Enemy of the State (1998) / Thriller-Action
MPAA Rated: R for language and violence
Running Time: 132 min.Cast: Will Smith, Gene Hackman, Jon Voight, Lisa Bonet, Regina King
Director: Tony Scott
Screenplay: David Marconi
Review published May 20, 1999
DC lawyer Robert Clayton Dean (Smith, Men in Black) is the unwitting recipient of a tape recording of a murder. Not just any murder, but of an assassination made by none other than the senior advisor to the National Security Agency. With a privacy bill about to be passed affording almost unquestioned sanction for the NSA to do what it pleases, they are out to get this tape at any costs. Dean heads out on the run, but after they attempt to discredit him with his family, friends, workers and public he has nowhere to turn, especially since they have bugged all his clothes, tap all his phones and follow him everywhere he goes. A truly wretched movie almost saved by the two leads...almost. The charms of Will Smith and credibility of Gene Hackman (Twilight, Crimson Tide) are the only thing that keep this misfire together, with an unbelievably overblown screenplay and the "all-star" supporting cast of washed-up actors and annoying young next-gen wannabes. Tony Scott (True Romance, Days of Thunder) gives the film his usual slick and dark look, which works fine for the paranoia film that it is, but does every shot have to look cool? Does every computer screen and graphic have to look more state-of-the-art than current technology allows? The film is so slick that it virtually destroys any ounce of credibility it holds early on.
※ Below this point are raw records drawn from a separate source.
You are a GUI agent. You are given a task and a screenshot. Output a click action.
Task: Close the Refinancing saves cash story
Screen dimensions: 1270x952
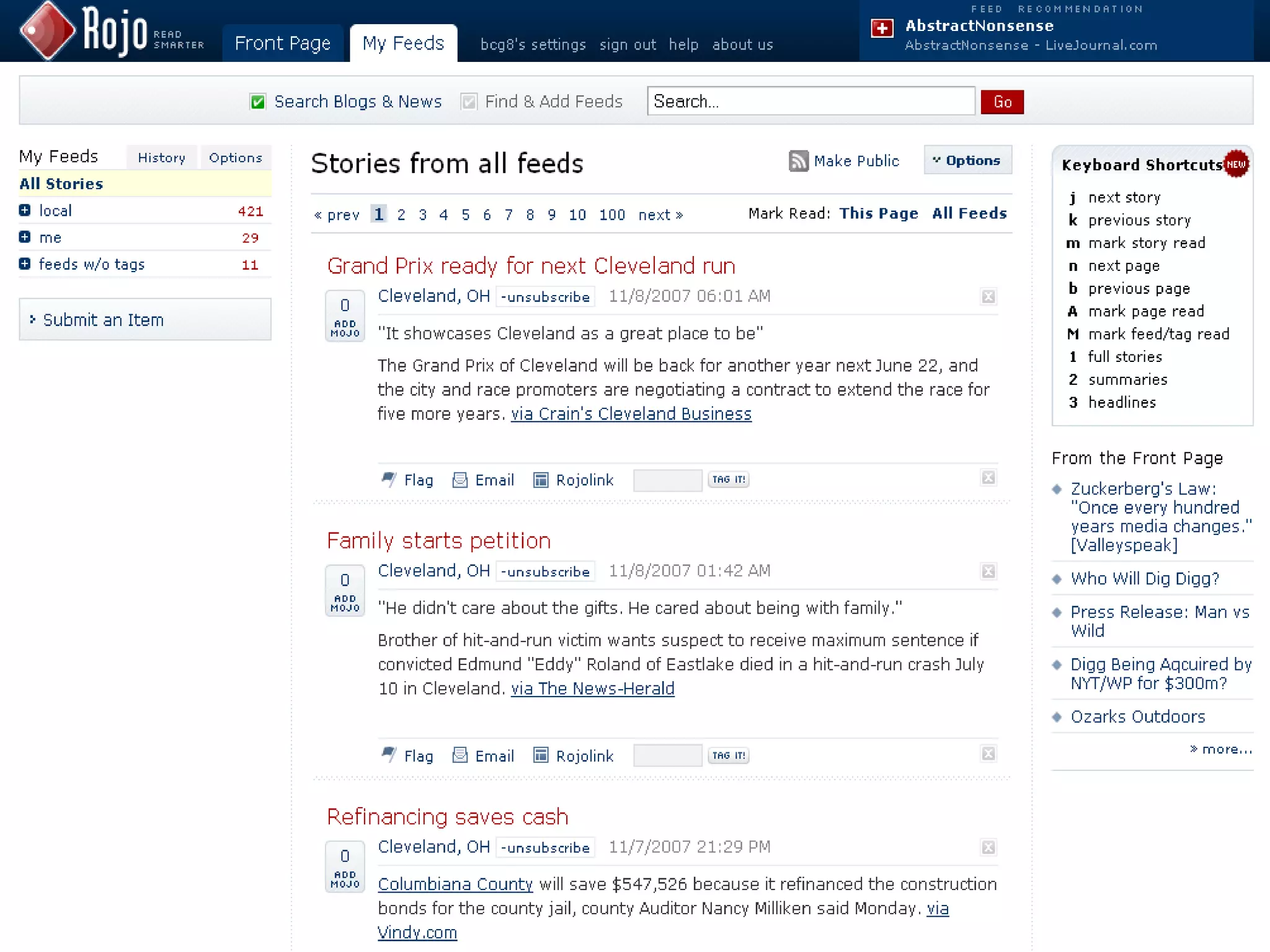pos(988,847)
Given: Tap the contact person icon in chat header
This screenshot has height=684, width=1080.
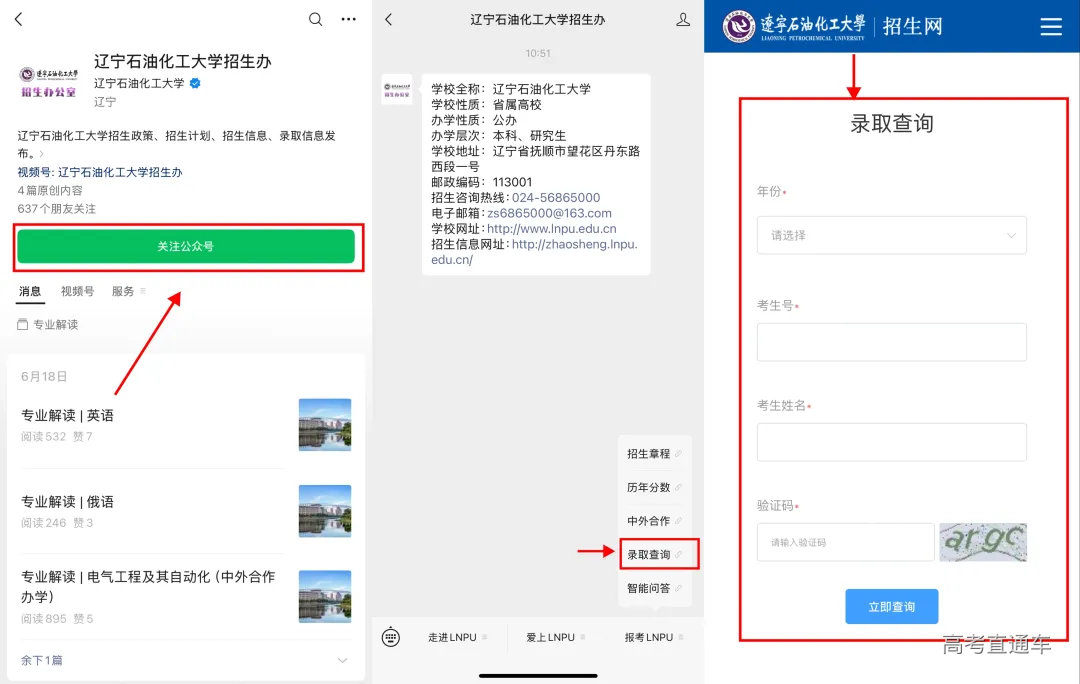Looking at the screenshot, I should pos(684,19).
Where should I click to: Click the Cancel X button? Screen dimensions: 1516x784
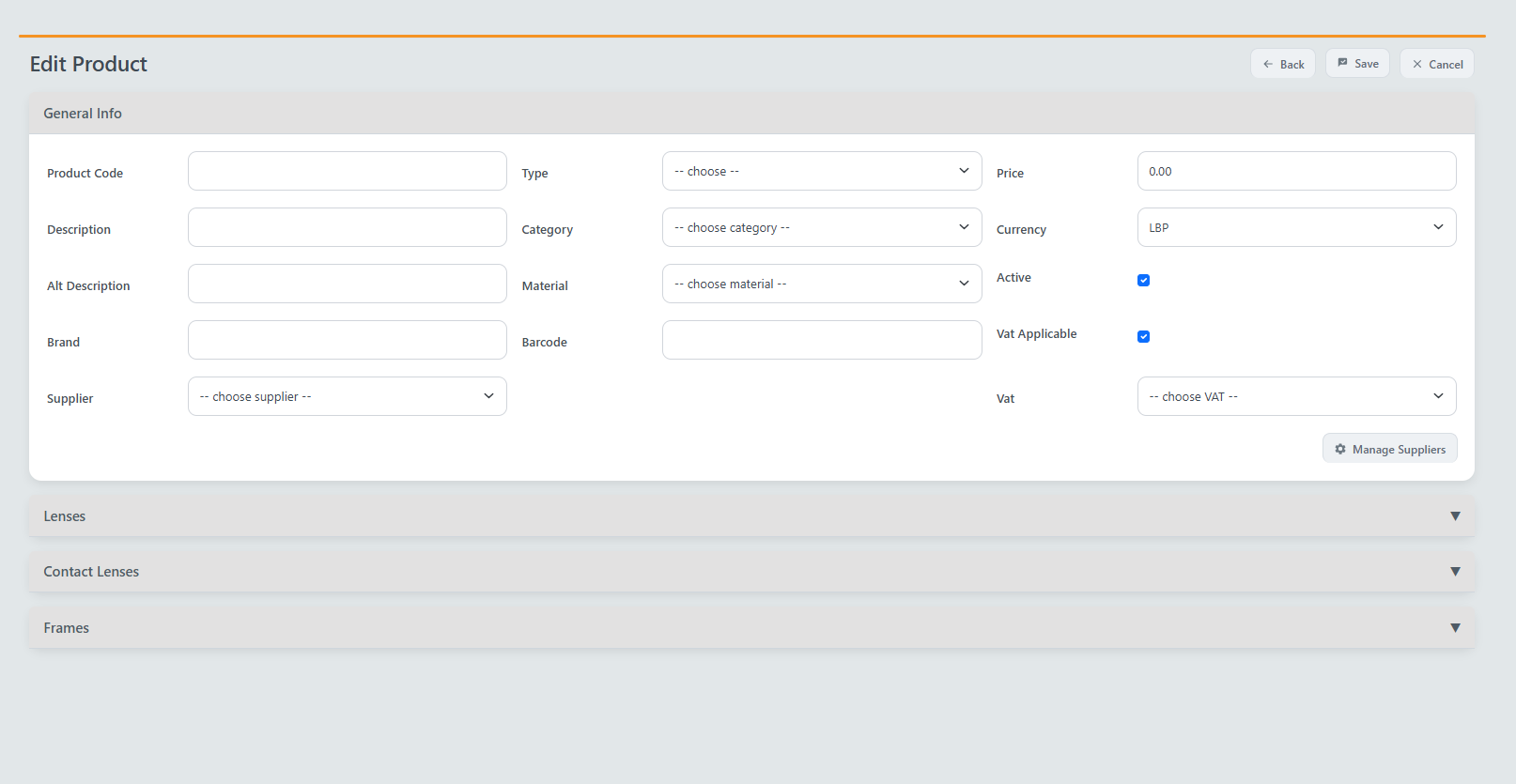pyautogui.click(x=1436, y=64)
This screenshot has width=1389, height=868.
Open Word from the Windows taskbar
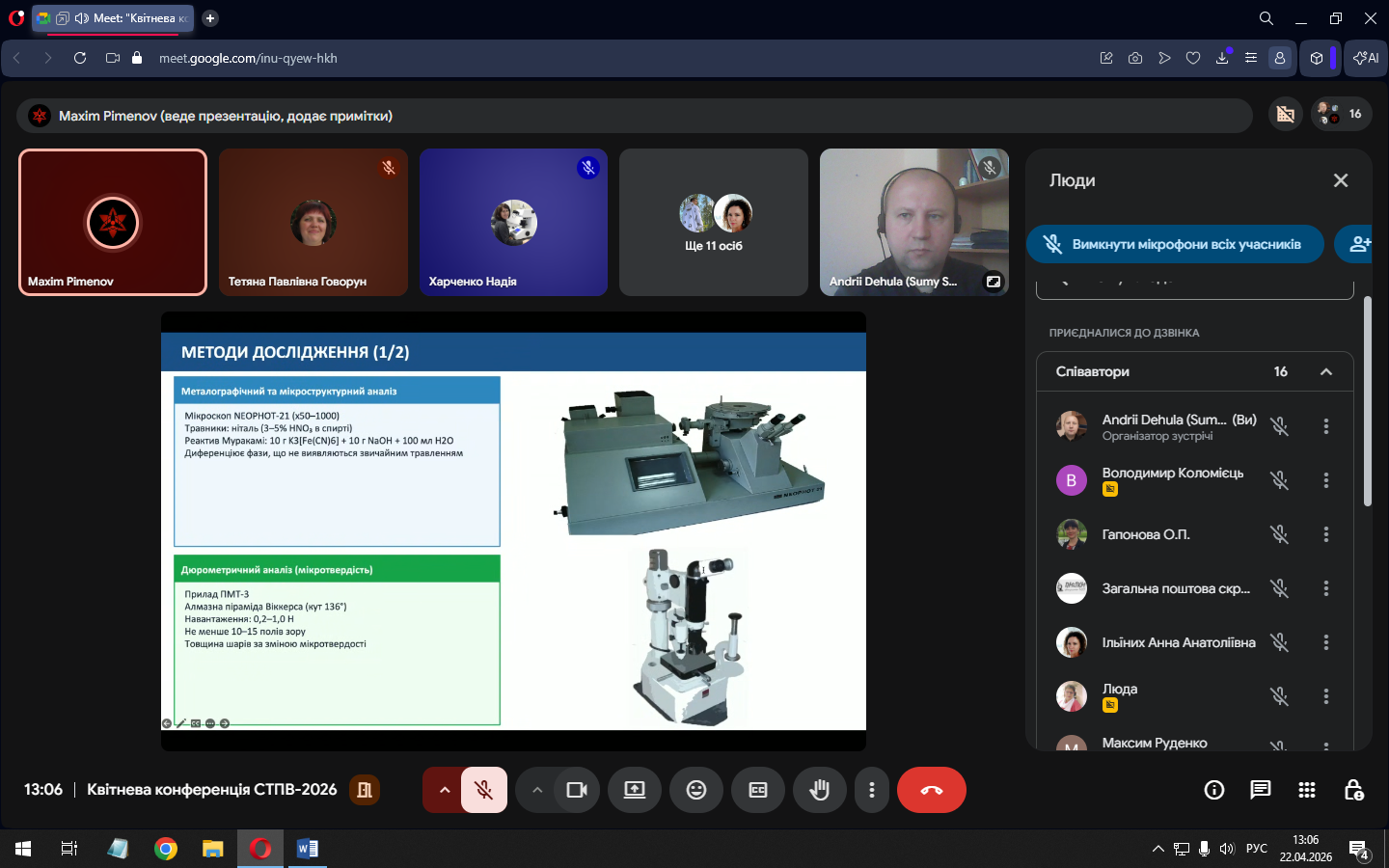point(308,849)
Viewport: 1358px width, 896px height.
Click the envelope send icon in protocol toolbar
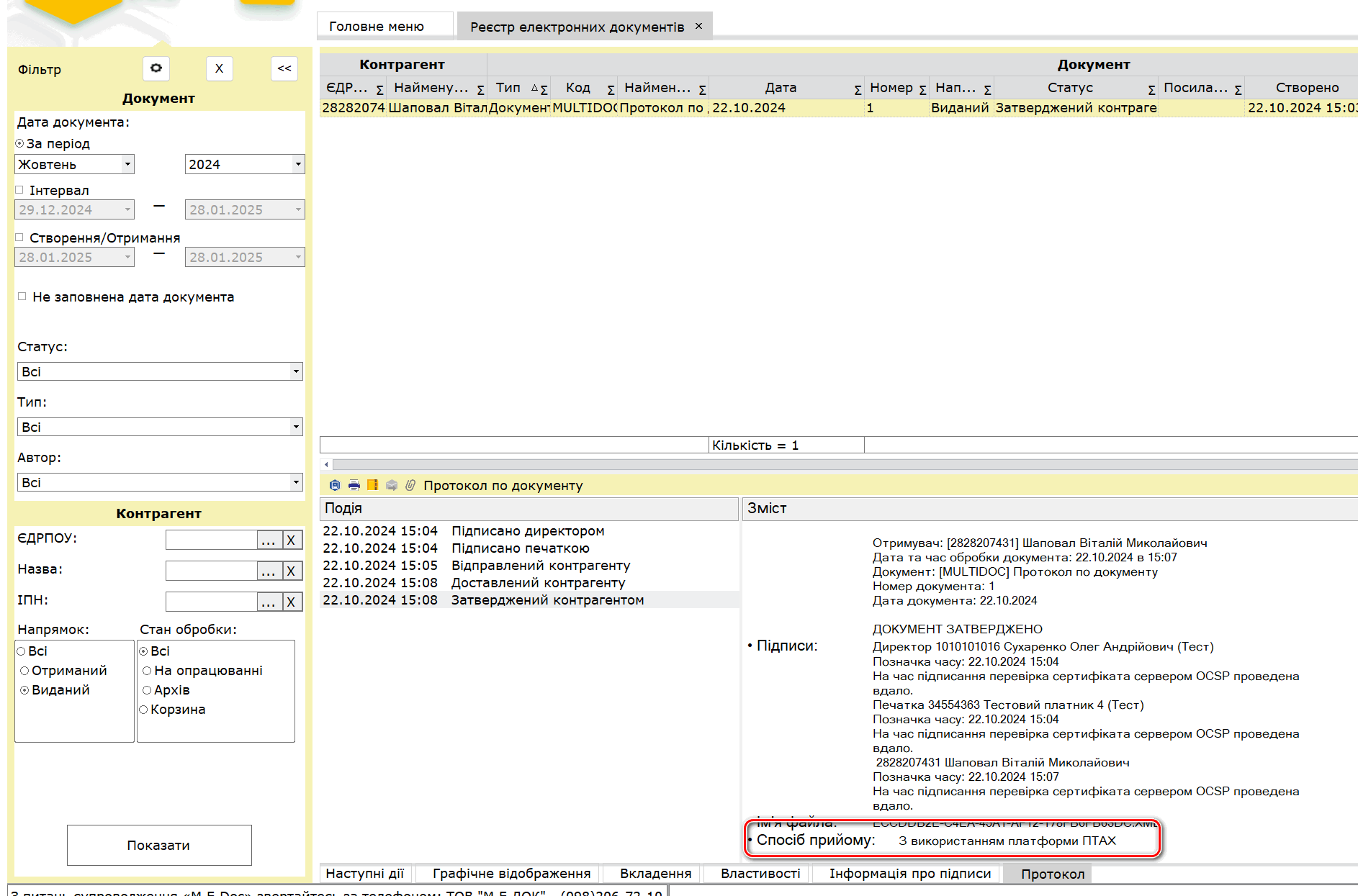point(392,485)
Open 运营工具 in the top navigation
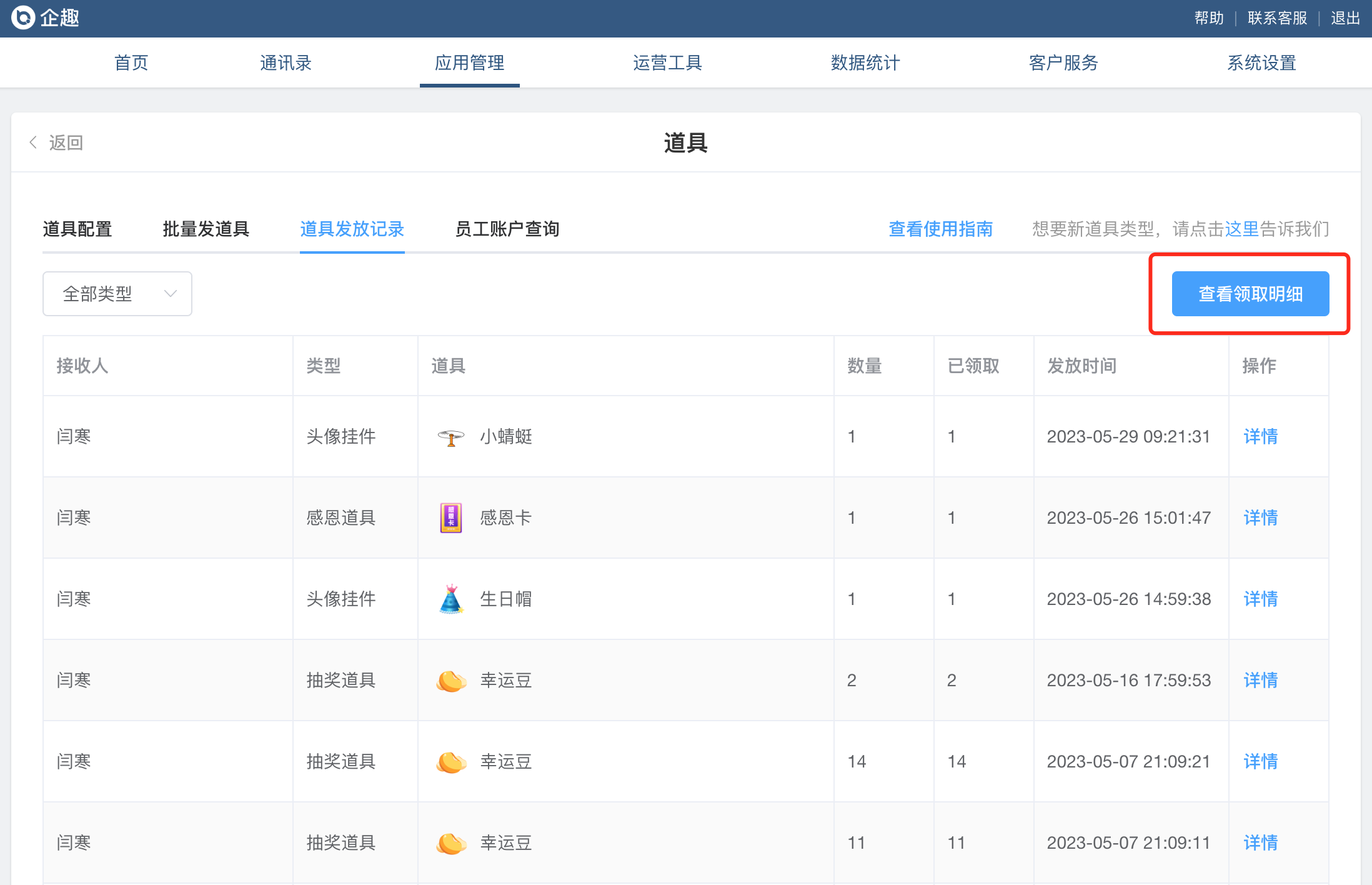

Hackman doesn't even appear until halfway through the movie, and while things do improve once he arrives, it's a case of too little, too late. Think of this as a cross between North by Northwest and The Conversation (in which Hackman is a paranoia film about tapping also starring Hackman, to which there are at least four homages to in Enemy), but in the hands of morons. Somehow the comic mugging of the leads keeps the film watchable, but you'd virtually have to have a full-on mental meltdown to buy a plot this idiotic and situations this incredible.